* **УСЛОВИЕ ЗАДАЧИ**: Перепишите фрагмент текста о Корнее Чуковском от слов «Из других событий» до слов «через несколько дней.», заменив «Концерт» на «Вечер».

* **ТЕКСТ ДЛЯ ЧТЕНИЯ**:
/---

Читать книгу "Корней Чуковский - Ирина Лукьянова"
Шрифт:
Интервал:
Закладка:
Корней Иванович был сильно встревожен возможными последствиями этого события: «Доктор Живаго» в политическом смысле был куда менее взрывоопасен, чем «Софья Петровна», а скандал последовал за его публикацией на Западе – чудовищный. "Дед, мне говорили, что ты огорчаешься, – писала дочь отцу в ноябре. – Пожалуйста, не огорчайся, ибо – нечем. Все пустяки, и все будет отлично".
Дело, впрочем, оказалось отнюдь не пустячное. Лидия Корнеевна открыто выступила против системы – и система начала войну против нее. Из уважаемого советского писателя, только что выпустившего книгу о «Былом и думах» Герцена, она превратилась в диссидента, головную боль режима. У этого режима была своя тактика борьбы с неприятными словами: он делал вид, что их не слышал. Сталина не было. Репрессий не было. Не было и тех, кто о них говорил. Лидии Корнеевны тоже как бы не стало: ее имя вычеркнули потом даже из сборника воспоминаний о Корнее Ивановиче: не было у Чуковского такой дочери. Неугодных не печатали, не упоминали, обрекая на забвение и тишину. Мягкая расправа по-брежневски: удушение подушкой, тихо и эффективно.
Ту же казнь применили и к Юлиану Оксману: его перестали печатать, он ждал, что со дня на день ему запретят преподавать. В архиве Чуковского сохранилось письмо в защиту Оксмана (куда, кому было адресовано письмо и какие имело последствия – неизвестно): «Вместо того, чтобы патриотически гордиться тем, что в нашей стране есть такой ученый, нам предлагают считать это имя постыдным и скрывать его от советских читателей». Разве вы не знаете, убеждал своего адресата Чуковский, что замалчивание всегда приводит не к меньшей, а к большей популярности? «Вычеркнуть такого крупного ученого из истории советской науки невозможно». И из каждой строчки письма снова сквозит: стыдно за вас.
Из других событий этого года стоит назвать, пожалуй, отказ Твардовского печатать в «Новом мире» «Раковый корпус». Начало публикации «Мастера и Маргариты» в журнале «Москва». Приезд Галича в Переделкино. Воспоминания о том, как Галич пел, а Чуковский слушал, оставили Лев Копелев и Раиса Орлова в своей книге «Мы жили в Москве»:
"Переделкино. Дом творчества. У нас в комнате поет Александр Галич. Внезапно входит Корней Иванович. Мы испугались. Ведь песни Галича – их язык, стиль, страсти прямо противоположны всему, что он любит. Но слушал он благодарно, увлеченно. Галич пел «Аве Мария», «Караганда» – тогда только сочиненные. Корней Иванович стал заказывать. Оказалось, что раньше он уже слышал пленки. Весело повторял:
И пригласил Галича петь у него в доме. Концерт состоялся через несколько дней.

\---

* **ФРАГМЕНТЫ ДАННЫХ**:
/---

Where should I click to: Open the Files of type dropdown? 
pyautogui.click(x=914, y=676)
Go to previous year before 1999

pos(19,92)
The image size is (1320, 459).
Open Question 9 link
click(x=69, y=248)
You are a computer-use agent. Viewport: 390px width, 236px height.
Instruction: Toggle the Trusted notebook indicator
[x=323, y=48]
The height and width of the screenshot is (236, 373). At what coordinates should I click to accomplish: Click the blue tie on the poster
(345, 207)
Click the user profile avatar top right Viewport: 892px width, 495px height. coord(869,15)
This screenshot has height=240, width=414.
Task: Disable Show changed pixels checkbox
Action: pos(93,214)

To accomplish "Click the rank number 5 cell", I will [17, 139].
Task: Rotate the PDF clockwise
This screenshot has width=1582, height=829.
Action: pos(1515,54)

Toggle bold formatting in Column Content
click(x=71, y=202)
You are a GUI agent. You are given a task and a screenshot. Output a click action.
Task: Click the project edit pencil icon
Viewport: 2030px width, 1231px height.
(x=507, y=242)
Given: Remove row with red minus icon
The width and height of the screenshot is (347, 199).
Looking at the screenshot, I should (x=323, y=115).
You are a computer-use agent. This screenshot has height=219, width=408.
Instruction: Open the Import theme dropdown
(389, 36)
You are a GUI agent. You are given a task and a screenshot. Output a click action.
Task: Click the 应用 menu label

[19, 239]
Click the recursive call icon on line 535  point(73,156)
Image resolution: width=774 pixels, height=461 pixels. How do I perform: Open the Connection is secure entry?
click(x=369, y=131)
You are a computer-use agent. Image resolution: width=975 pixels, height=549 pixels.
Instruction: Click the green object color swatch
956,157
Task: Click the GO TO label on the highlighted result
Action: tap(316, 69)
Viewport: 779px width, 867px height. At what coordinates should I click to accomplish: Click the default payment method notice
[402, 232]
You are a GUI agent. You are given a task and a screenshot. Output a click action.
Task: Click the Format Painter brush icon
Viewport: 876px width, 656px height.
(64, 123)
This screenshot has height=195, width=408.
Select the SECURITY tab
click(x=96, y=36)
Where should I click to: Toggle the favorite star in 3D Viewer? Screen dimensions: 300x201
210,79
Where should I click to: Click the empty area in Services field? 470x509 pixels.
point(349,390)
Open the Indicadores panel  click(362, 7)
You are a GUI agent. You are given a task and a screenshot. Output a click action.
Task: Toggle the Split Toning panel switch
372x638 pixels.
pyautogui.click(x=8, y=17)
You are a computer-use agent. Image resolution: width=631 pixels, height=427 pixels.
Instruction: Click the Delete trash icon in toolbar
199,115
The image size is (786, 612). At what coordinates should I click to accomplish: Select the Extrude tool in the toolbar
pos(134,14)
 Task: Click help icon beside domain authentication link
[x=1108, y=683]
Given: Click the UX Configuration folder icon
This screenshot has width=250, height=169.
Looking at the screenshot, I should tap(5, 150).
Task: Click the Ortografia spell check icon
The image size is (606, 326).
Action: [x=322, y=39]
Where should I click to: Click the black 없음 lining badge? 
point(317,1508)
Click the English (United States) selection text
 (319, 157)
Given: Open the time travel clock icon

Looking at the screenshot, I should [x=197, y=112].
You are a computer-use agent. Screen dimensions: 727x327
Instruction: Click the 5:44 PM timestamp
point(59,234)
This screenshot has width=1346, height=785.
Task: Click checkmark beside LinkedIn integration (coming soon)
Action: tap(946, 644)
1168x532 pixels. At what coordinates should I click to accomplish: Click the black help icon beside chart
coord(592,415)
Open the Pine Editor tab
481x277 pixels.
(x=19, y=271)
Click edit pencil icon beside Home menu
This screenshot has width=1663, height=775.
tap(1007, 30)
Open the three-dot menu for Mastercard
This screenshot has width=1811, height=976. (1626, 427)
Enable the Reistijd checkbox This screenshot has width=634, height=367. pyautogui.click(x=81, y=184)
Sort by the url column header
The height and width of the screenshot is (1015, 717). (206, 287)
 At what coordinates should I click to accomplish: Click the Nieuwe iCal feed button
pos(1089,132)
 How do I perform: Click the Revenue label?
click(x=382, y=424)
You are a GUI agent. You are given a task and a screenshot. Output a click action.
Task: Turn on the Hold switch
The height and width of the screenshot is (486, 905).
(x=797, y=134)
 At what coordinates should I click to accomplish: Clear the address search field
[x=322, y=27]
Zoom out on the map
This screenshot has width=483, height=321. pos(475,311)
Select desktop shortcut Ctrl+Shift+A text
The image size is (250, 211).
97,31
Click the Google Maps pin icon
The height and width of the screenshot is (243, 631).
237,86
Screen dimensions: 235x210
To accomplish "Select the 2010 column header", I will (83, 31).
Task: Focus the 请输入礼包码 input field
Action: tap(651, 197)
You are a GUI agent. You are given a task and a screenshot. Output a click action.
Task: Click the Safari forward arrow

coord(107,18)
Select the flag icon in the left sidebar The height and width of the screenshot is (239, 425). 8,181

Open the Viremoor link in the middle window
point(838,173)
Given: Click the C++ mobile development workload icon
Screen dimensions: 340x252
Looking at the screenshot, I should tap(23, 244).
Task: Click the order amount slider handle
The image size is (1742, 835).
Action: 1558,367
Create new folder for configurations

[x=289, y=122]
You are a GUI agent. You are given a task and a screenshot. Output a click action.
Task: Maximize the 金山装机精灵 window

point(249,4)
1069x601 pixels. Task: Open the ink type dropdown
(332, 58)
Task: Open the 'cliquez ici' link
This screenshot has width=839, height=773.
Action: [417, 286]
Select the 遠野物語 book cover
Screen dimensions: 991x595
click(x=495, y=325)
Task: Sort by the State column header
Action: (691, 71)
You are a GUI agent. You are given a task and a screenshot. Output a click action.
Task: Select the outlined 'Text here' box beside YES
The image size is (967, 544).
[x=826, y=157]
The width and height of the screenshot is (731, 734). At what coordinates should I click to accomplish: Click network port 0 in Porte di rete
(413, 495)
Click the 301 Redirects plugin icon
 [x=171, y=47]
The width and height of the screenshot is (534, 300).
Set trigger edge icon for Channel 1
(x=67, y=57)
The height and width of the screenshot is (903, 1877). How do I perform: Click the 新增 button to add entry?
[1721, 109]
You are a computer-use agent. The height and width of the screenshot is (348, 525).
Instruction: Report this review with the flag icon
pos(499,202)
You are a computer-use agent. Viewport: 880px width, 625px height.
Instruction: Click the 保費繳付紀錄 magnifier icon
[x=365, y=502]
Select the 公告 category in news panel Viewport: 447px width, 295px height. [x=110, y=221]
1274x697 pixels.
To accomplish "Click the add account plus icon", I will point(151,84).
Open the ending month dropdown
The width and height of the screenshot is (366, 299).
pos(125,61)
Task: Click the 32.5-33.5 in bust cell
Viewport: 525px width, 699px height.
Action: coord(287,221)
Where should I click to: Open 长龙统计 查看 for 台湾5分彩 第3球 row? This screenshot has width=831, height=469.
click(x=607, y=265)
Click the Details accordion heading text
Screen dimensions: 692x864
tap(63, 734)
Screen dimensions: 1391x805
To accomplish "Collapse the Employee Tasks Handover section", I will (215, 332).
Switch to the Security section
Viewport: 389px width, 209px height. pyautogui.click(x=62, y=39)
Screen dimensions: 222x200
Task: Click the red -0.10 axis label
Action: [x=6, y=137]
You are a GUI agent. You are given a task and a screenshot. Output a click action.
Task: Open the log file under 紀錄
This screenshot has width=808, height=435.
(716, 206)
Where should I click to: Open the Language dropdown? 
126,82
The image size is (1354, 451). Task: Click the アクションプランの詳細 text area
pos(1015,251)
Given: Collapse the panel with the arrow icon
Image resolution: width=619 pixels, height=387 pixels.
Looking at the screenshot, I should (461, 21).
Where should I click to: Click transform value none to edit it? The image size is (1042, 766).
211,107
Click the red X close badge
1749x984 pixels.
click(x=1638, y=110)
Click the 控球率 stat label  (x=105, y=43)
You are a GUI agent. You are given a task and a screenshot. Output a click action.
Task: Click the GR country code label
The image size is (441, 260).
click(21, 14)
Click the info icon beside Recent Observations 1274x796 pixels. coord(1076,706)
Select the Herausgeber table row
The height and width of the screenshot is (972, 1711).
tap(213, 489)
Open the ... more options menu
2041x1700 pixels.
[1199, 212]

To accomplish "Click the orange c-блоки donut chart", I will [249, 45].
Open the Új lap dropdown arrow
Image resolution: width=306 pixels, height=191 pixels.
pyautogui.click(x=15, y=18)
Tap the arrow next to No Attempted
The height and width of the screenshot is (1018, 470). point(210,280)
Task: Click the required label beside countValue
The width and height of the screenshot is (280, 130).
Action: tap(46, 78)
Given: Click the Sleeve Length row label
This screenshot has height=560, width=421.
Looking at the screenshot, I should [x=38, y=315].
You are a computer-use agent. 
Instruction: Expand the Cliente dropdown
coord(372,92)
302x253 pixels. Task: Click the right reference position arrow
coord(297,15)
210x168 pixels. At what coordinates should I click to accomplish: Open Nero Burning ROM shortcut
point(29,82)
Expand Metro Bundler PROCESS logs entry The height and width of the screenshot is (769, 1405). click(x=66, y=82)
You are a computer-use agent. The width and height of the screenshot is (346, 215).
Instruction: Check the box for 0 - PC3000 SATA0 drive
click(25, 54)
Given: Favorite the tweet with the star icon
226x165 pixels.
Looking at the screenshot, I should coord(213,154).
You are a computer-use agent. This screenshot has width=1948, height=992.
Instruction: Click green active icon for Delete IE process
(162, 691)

\---

* **ОТВЕТ К ЗАДАЧЕ**:
Из других событий этого года стоит назвать, пожалуй, отказ Твардовского печатать в «Новом мире» «Раковый корпус». Начало публикации «Мастера и Маргариты» в журнале «Москва». Приезд Галича в Переделкино. Воспоминания о том, как Галич пел, а Чуковский слушал, оставили Лев Копелев и Раиса Орлова в своей книге «Мы жили в Москве»:
"Переделкино. Дом творчества. У нас в комнате поет Александр Галич. Внезапно входит Корней Иванович. Мы испугались. Ведь песни Галича – их язык, стиль, страсти прямо противоположны всему, что он любит. Но слушал он благодарно, увлеченно. Галич пел «Аве Мария», «Караганда» – тогда только сочиненные. Корней Иванович стал заказывать. Оказалось, что раньше он уже слышал пленки. Весело повторял:
И пригласил Галича петь у него в доме. Вечер состоялся через несколько дней.